- [LISTE DES TÂCHES]
- a) D'après le document source, que les auteurs du point 32 ne cherchent-ils pas à arrêter ?
- b) Poursuivez le texte sur la solidarité internationale contre le capital là où il s'arrête.

- [DOCUMENT SOURCE]
****

ND : Il y a, si mes souvenirs sont bons, près de 81 conflits actuellement dans le mondes, et bien plus encore d’ethnies, de cultures ou de populations opprimées à un titre ou à un autre. Alors pourquoi la Palestine et l’Irlande plutôt que le Tibet, les Mapuches, les Karens, les Inuits, les Berbères, les Sahraouis,… ? Soit on en reste aux principes généraux (et généreux), soit on donne une liste claire et crédible.

32. Pour la solidarité internationale contre le capital international. Nous ne cherchons pas à arrêter la mondialisation ni à ce que l’histoire fasse marche arrière. Nous voulons plutôt mobiliser toutes les nouvelles forces et passions générées par le développement mondial du capitalisme pour atteindre la libération de l’humanité.

****

- [DONNÉES FOURNIES]
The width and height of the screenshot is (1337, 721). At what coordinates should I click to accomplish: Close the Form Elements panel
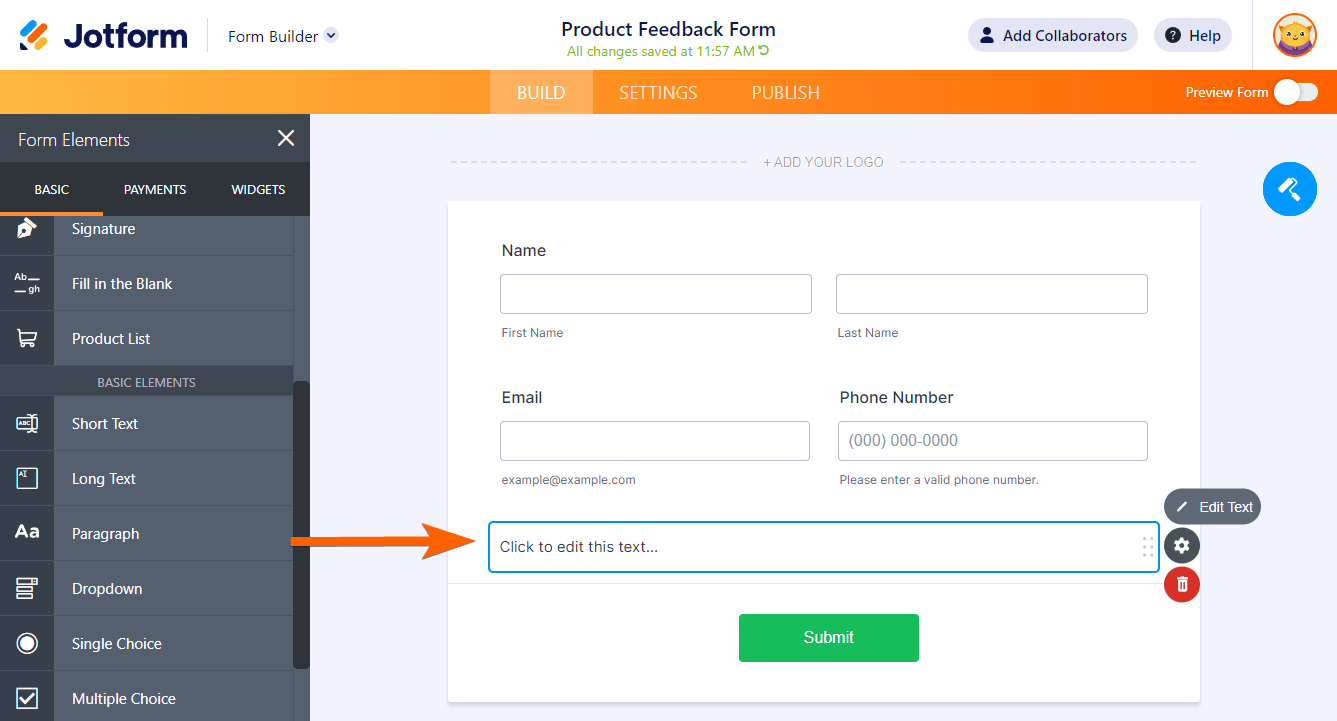pos(286,139)
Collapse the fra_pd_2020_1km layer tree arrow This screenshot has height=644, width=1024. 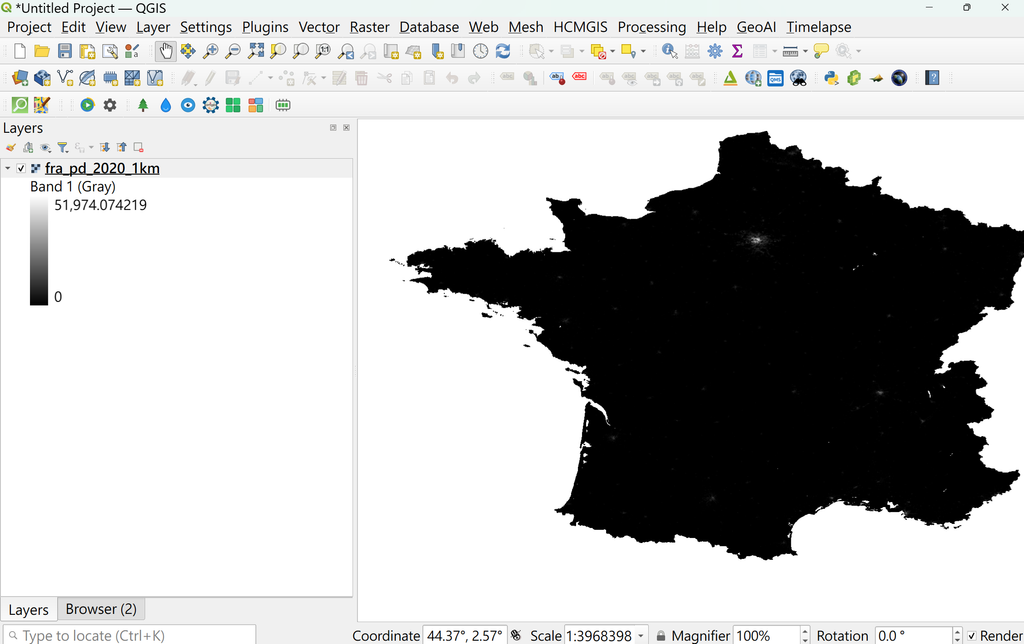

****

- [LISTE DES RÉPONSES]
- a) La mondialisation.

- b)
NPNF : La formule sur la mondialisation me semble maladroite

ND : Ca pourrait effectivement être reformulé, mais l’idée est meilleure que ce qui a été écrit précédemment – et en contradiction avec bien des ambiguïtés du texte.

33. Pour un « Troisième Camp »: une position indépendante de la classe ouvrière qui s'oppose à la fois à l' « impérialisme du libre échange » (à l' « Empire du capital ») dirigé par les Etats-unis et aux forces impérialistes régionales qui pourraient éventuellement entrer en conflit avec celui-ci.

34. Pour la libération des femmes, contre le racisme et les contrôles migratoires, pour l'égalité des droits des personnes lesbiennes, gays, bisexuelles et transgenres.

ND : Un peu dommage que tout cela n’apparaisse qu’au point 34… alors qu’ils s’agit de manière évidente de questions centrales de la période actuelle, qu’ils agisse du patriarcat ou des politiques migratoires, qui n’ont pas été abordées dans la parie analytique et qui apparaissent ici en décalage. Une autre organisation du texte, qui sépare clairement la partie historique de l’analyse du monde actuel – assez sommaire – éviterait cela.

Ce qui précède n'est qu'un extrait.